We were on the ledge. The Going-to-the-Sun Road was a dizzying 100 feet below us. I tried to exude confidence, but I was, in fact, a little nervous. We were on the first mile of our hike on the famous Highline Trail at Glacier National Park in Montana. The ledge was only 6 feet wide, and it wound its way for over a quarter of a mile in front of us. To our right was a sheer granite cliff, and the Park Service had helpfully attached a heavy steel cable, which I was gripping rather tightly as I made my way forward. To our left was a spectacular panoramic view of mountain peaks and deep valleys, which I was determinedly ignoring for fear of losing my footing and plummeting to my grizzly death. My thoughts shifted to my son Elijah, who was making his way along the ledge behind me.
He had a paralyzing fear of heights since he was a young boy. I remember him trying to climb viewing platforms at various state parks on previous family trips, and he always turned back before reaching the second or third flight of stairs. He was now 13, and I knew he had been working to overcome his fear of heights. But this was something else entirely. This was a cliff, and there were loose rocks along the trail.
I gripped tightly to the hand cable and glanced back at him. He looked up and smiledat me. What the heck was going on? He looked more confident than I felt. I turned back around and continued along the trail, wondering what had happened to my son.
We arrived at a more reasonable section of the trail, and I pulled up next to him, asking him about his experience on the ledge. He admitted that he was a little nervous, but he knew he could handle it. He reminded me that he tried high ropes for the first time at camp earlier in the summer.
I thought back to his camp experience. He went to Luther Park in Chetek, WI this year. Before that, he had been to my home camp for 5 consecutive summers. But his church confirmation group was going to Luther Park, so he had to try out a new camp. I remember driving him home from camp. Since I study camp experiences, I am always on the lookout for those exceptional experiences where a camper shows marked growth in self-confidence, faith, leadership, and other outcomes. Elijah did not show signs of a particularly remarkable experience in the days and weeks following camp at Luther Park. I was pleased that he had fun, but I did not notice any significant changes until 6 weeks later, when we were on the Highline Trail.

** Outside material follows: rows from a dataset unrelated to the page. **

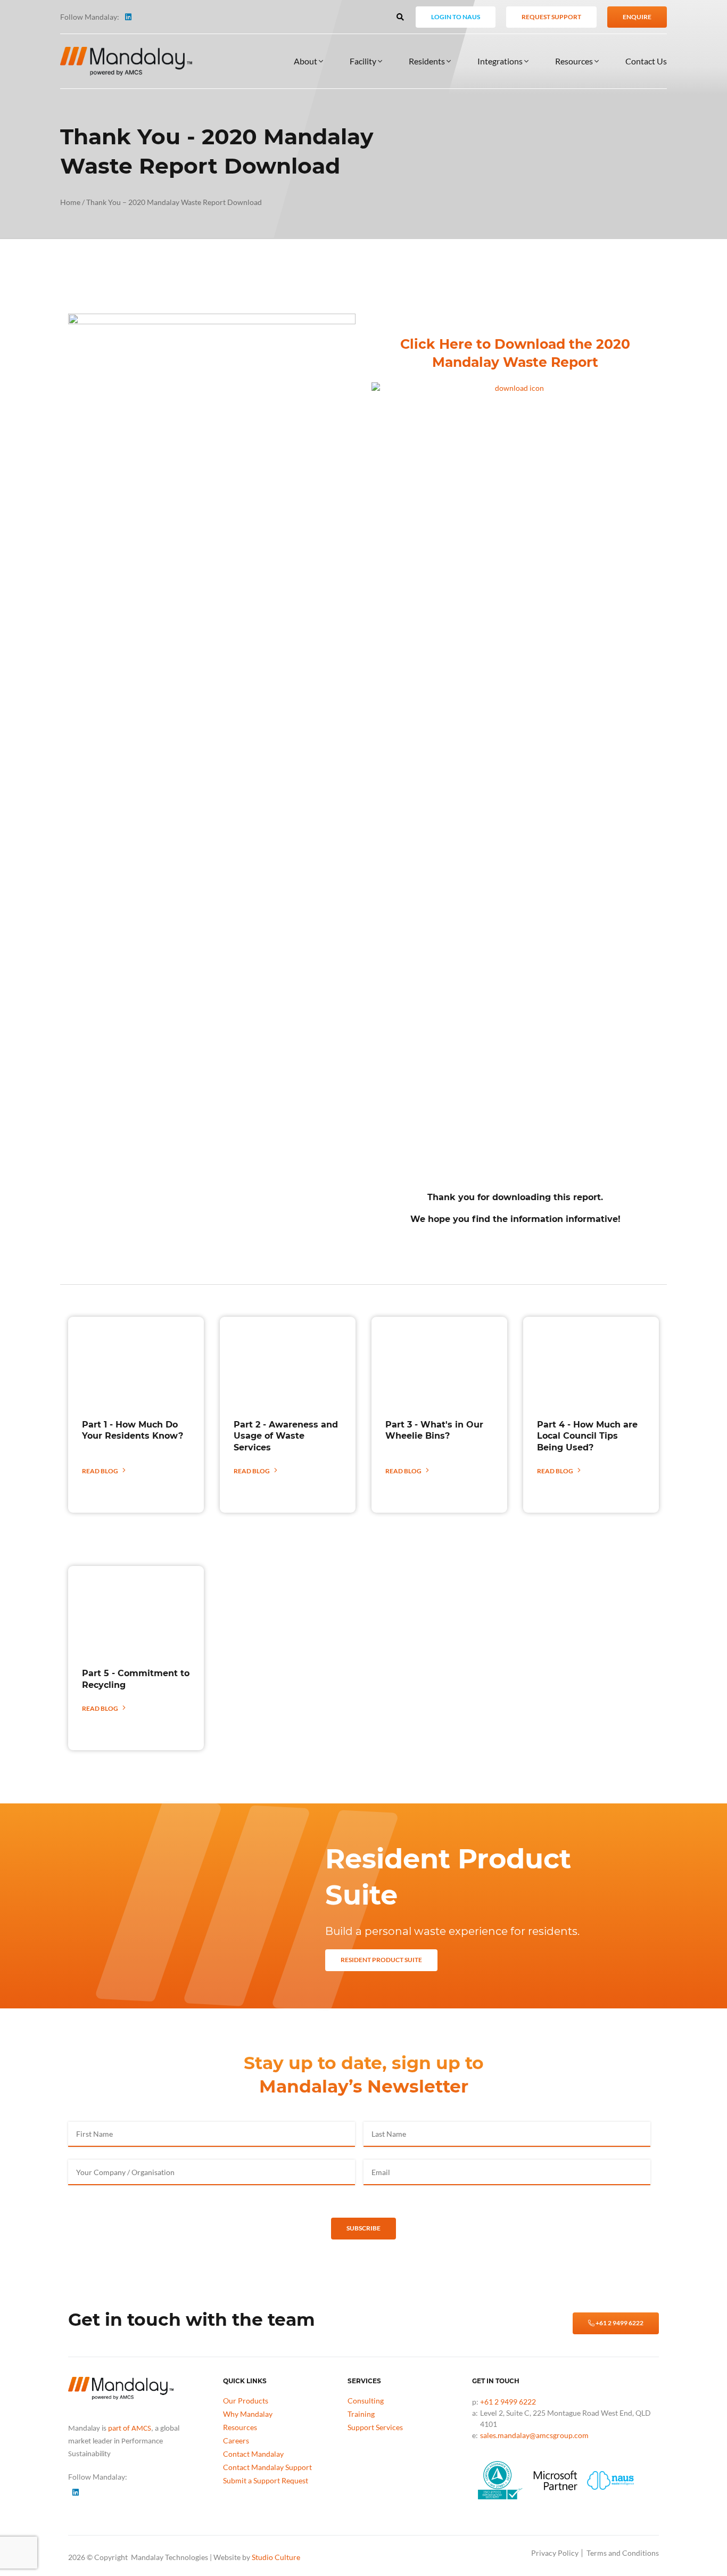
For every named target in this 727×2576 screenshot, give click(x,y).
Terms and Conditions (622, 2552)
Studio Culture (276, 2557)
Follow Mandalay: (89, 16)
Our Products (245, 2400)
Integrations (500, 61)
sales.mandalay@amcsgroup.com (534, 2435)
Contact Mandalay (253, 2453)
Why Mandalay (247, 2413)
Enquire (637, 17)
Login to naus (455, 17)
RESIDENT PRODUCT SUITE (381, 1960)
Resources (574, 61)
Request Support (551, 17)
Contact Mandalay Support (267, 2467)
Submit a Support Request (265, 2480)
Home (70, 202)
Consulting (366, 2400)
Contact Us (646, 61)
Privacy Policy (555, 2552)
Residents (428, 61)
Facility (364, 61)
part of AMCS (129, 2429)
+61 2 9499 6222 (618, 2323)
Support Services (375, 2427)
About (306, 61)
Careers (236, 2440)
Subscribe (363, 2228)
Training (361, 2413)
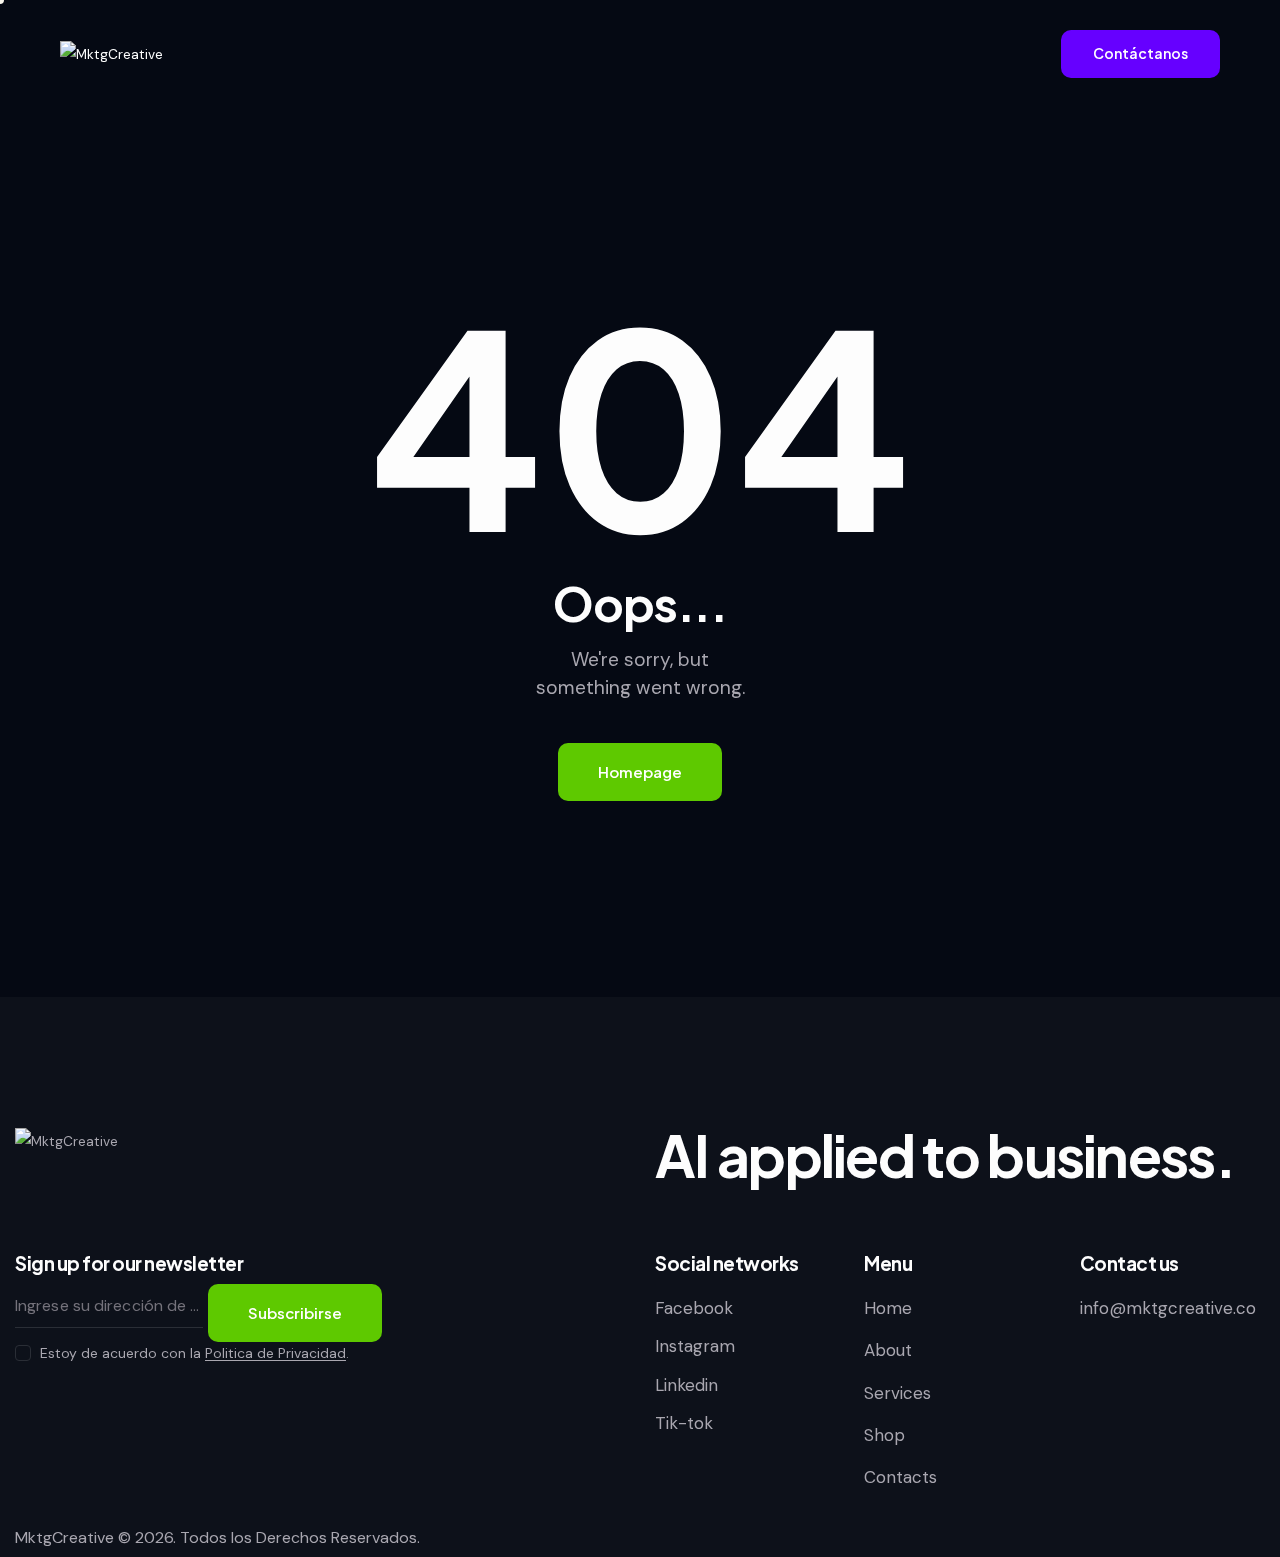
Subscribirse (295, 1312)
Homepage (640, 771)
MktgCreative (64, 1537)
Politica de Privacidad (275, 1353)
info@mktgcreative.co (1168, 1308)
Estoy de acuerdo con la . (194, 1353)
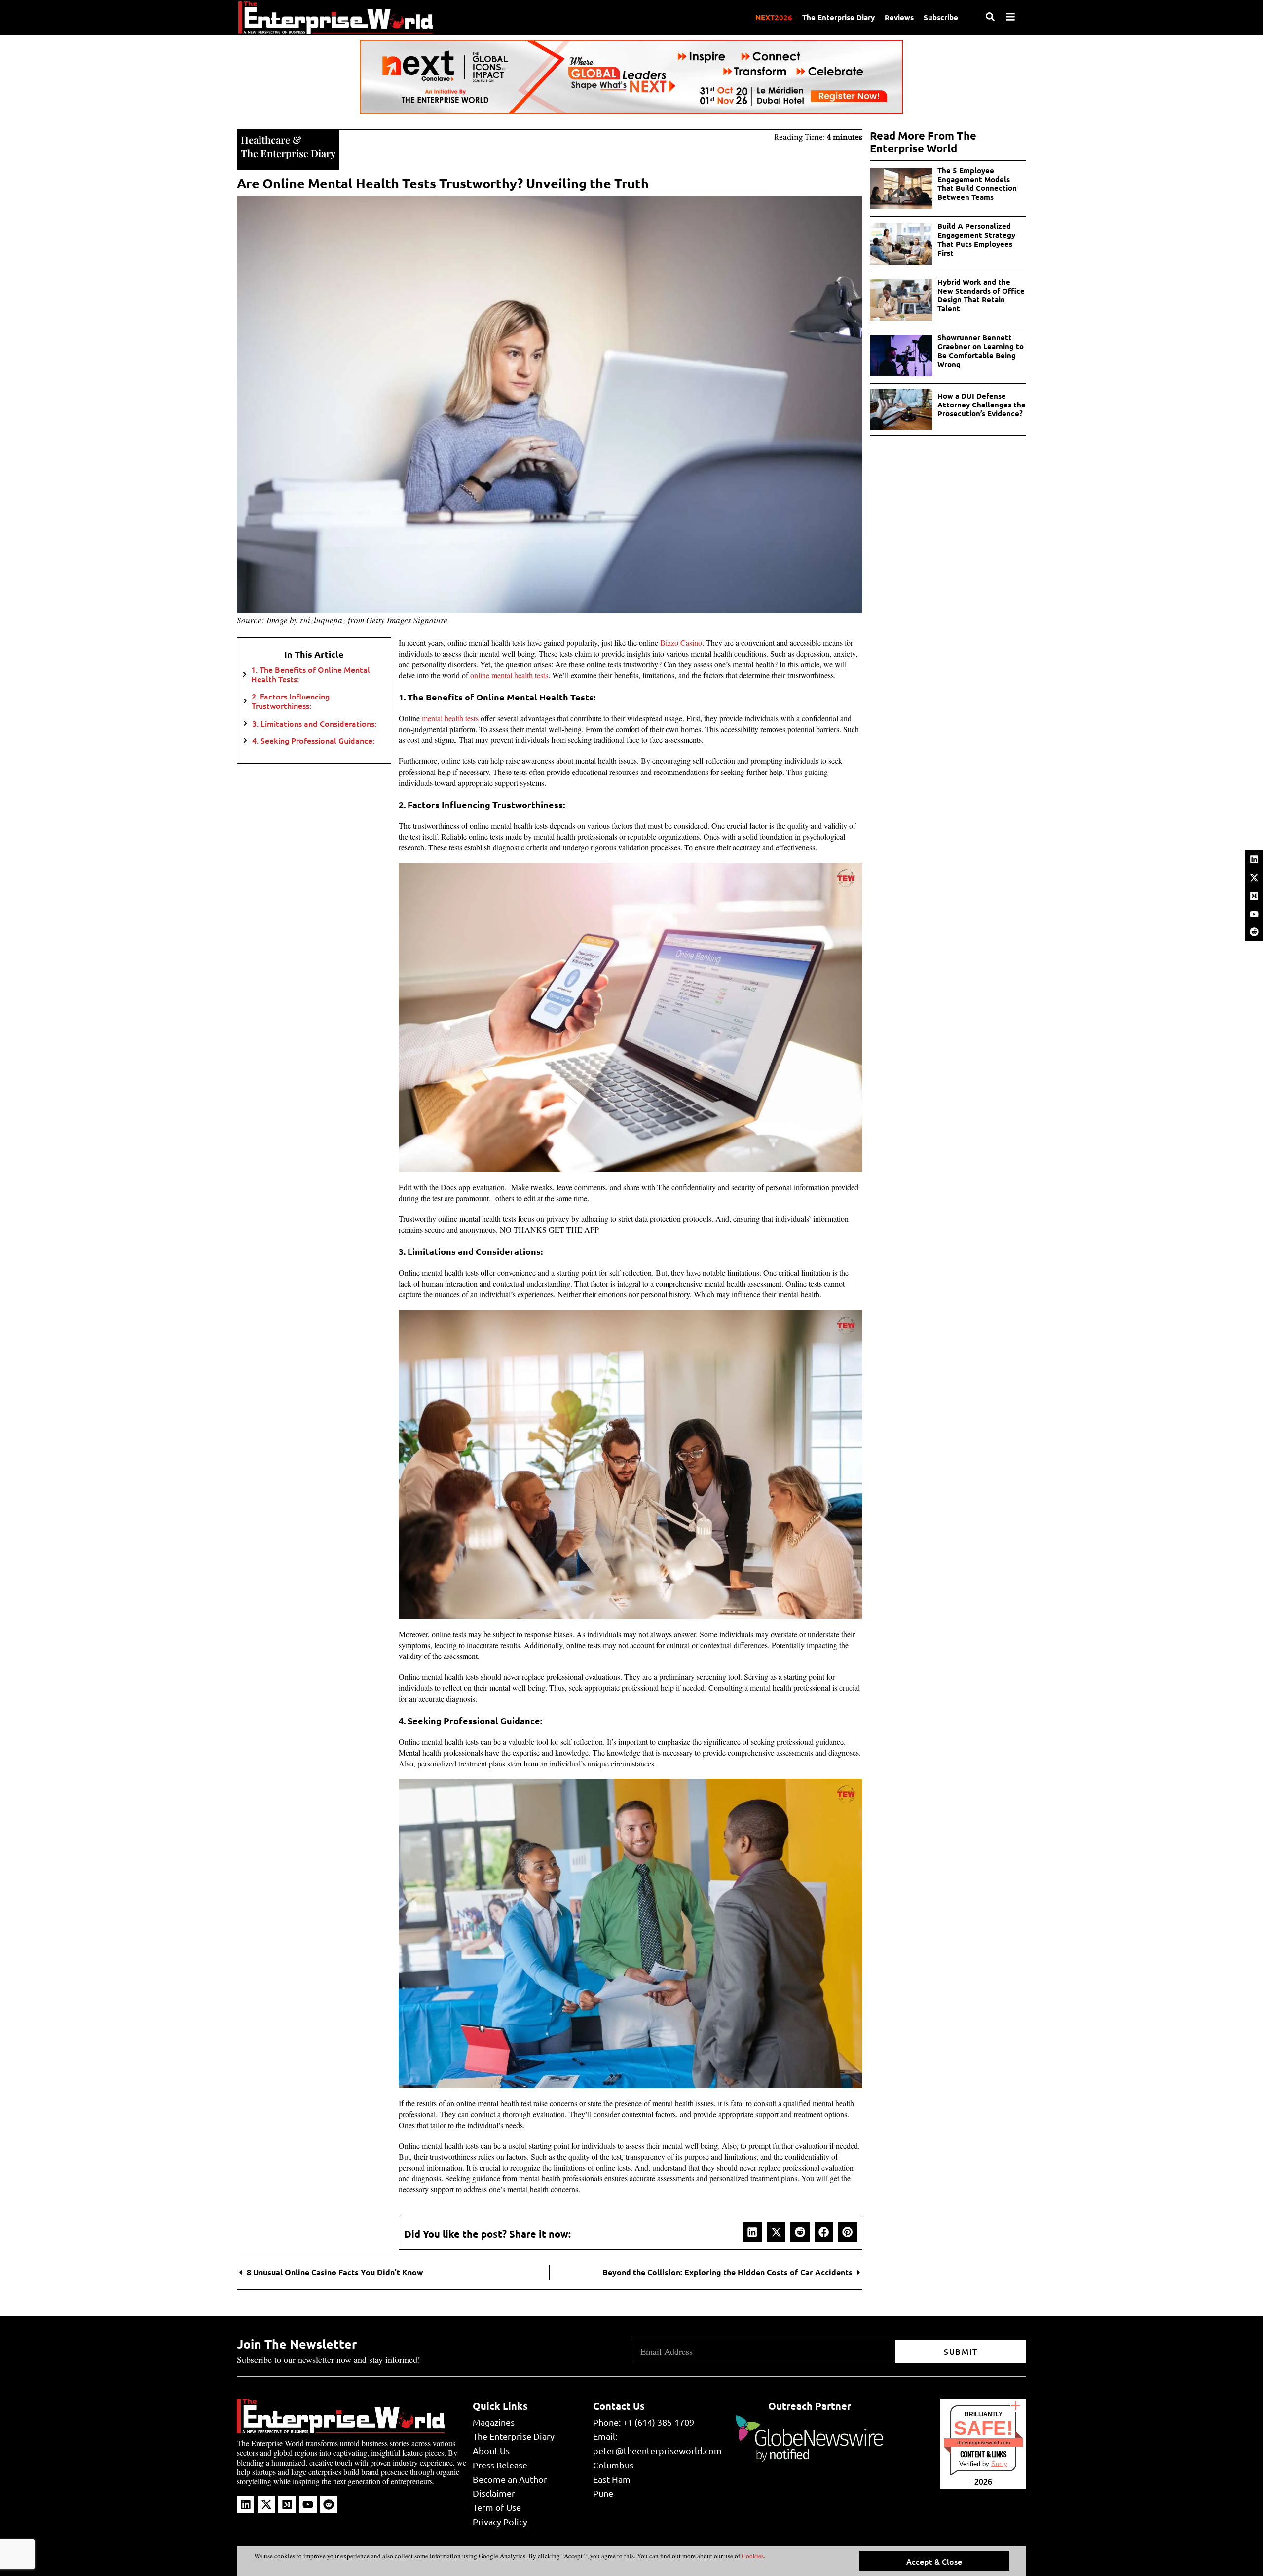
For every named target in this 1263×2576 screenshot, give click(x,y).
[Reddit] (1254, 932)
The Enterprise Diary (838, 17)
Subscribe (941, 17)
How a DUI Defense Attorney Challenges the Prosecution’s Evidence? (981, 404)
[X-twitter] (1254, 877)
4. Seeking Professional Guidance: (314, 740)
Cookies (752, 2555)
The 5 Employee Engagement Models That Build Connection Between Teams (977, 183)
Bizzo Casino (681, 642)
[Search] (990, 16)
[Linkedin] (1254, 859)
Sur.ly (999, 2463)
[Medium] (1254, 896)
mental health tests (450, 718)
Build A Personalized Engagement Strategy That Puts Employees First (976, 239)
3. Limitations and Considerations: (315, 723)
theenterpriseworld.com (983, 2442)
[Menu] (1010, 17)
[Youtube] (1254, 914)
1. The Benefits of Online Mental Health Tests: (310, 674)
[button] (752, 2231)
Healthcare (265, 139)
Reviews (899, 17)
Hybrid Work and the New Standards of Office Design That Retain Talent (981, 295)
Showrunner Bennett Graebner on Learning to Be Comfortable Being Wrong (980, 350)
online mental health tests (509, 675)
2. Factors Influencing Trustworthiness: (291, 701)
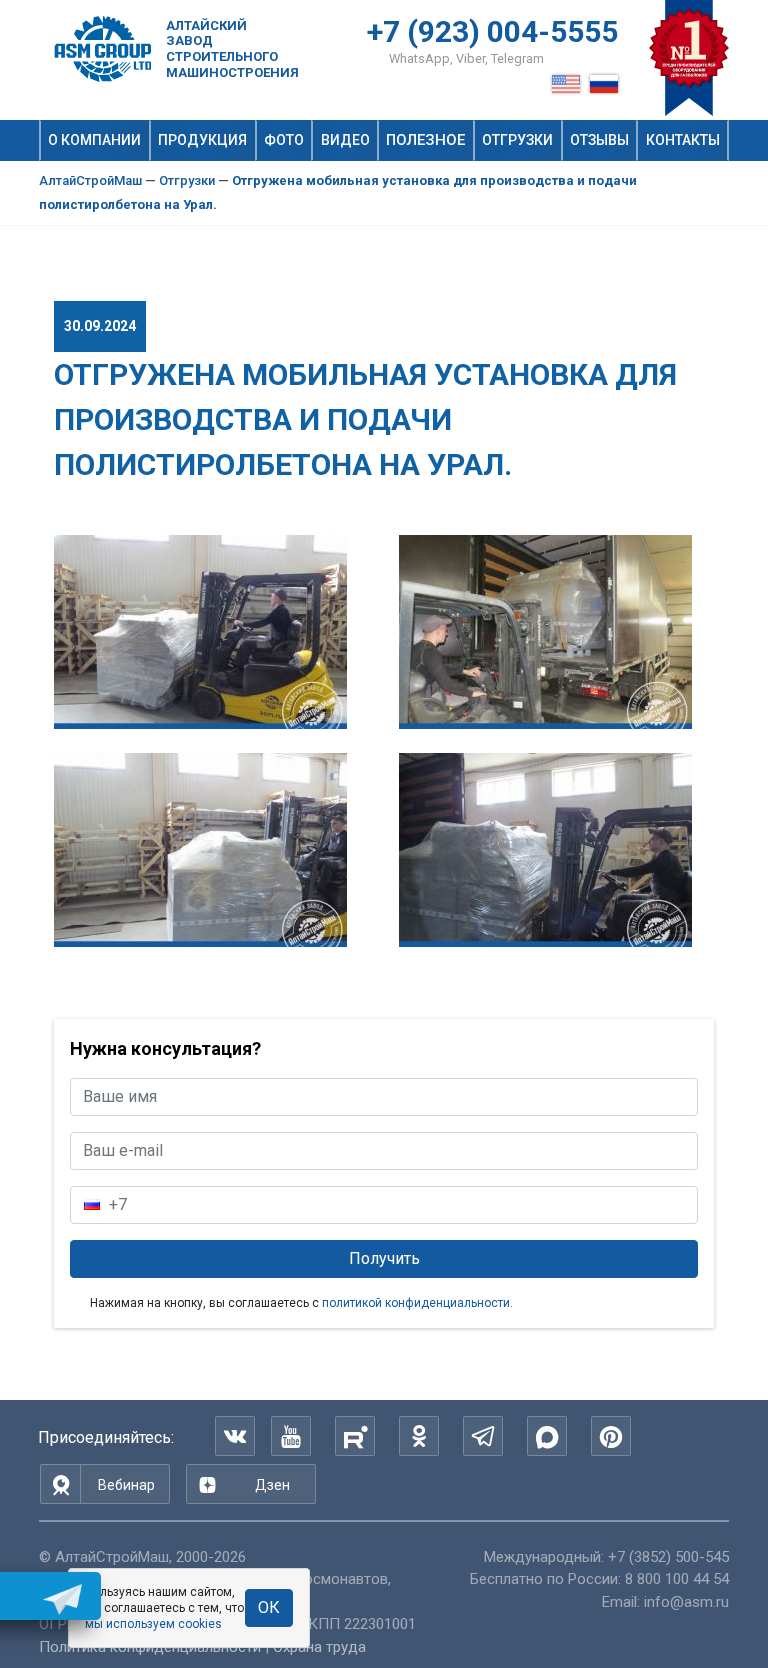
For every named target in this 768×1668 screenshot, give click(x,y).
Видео (345, 140)
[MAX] (547, 1436)
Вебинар (126, 1485)
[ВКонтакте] (235, 1436)
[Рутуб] (355, 1436)
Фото (284, 140)
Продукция (202, 140)
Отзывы (599, 140)
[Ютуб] (291, 1436)
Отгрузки (517, 140)
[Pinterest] (611, 1436)
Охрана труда (319, 1647)
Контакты (683, 140)
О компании (94, 140)
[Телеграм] (483, 1436)
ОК (269, 1607)
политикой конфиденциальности (416, 1303)
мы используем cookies (153, 1624)
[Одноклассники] (419, 1436)
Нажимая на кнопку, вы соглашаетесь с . (301, 1303)
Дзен (272, 1485)
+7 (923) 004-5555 (492, 31)
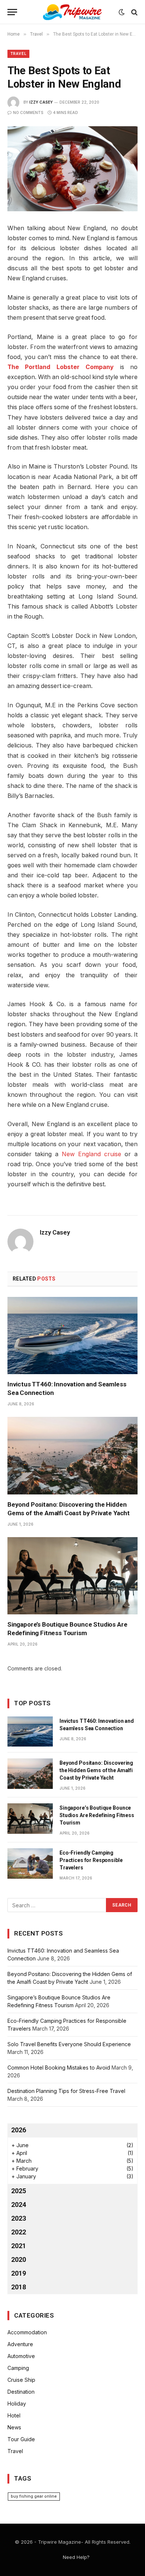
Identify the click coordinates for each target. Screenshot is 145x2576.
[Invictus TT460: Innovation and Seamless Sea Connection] (72, 1335)
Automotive (21, 2356)
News (14, 2427)
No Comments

As we hiked, we talked again about his experience at Luther Park. He told me all about the high ropes course. There were other boys in his cabin who also had a fear of heights, but each of them climbed to the top of the course and negotiated the challenge elements. In this way, they helped each other overcome their fears. He told me about some of the other things he did for the first time at Luther Park, including paddle boarding, which he really enjoyed.
As we walked and talked, I wondered anew at the power of the camp experience. Some impacts are not apparent right away. It can sometimes take weeks, months, or even years for impacts of the camp experience to manifest in everyday life. For Elijah, attending a new camp provided a novel experience with unique opportunities for growth.
In the Effective Camp Project, 95% of campers agreed that they tried something new at camp. One question we ask every year on the camper survey is how much they agree with, “I like going out of my comfort zone and trying new things.” From the first day to the last day of camp, this is one of the items where we see the most growth in agreement level. One of the great benefits of the camp experience is often increased self-confidence and being comfortable trying something new.
We had a great hike along the Highline Trail. It was, hands down, the most spectacular hike I have ever been on. We saw mountain goats, stunning views, and an incredible overlook of Grinnell Glacier. The highlight of the hike for me, though, was seeing the growth in my son, nurtured with a great experience at Luther Park Bible Camp.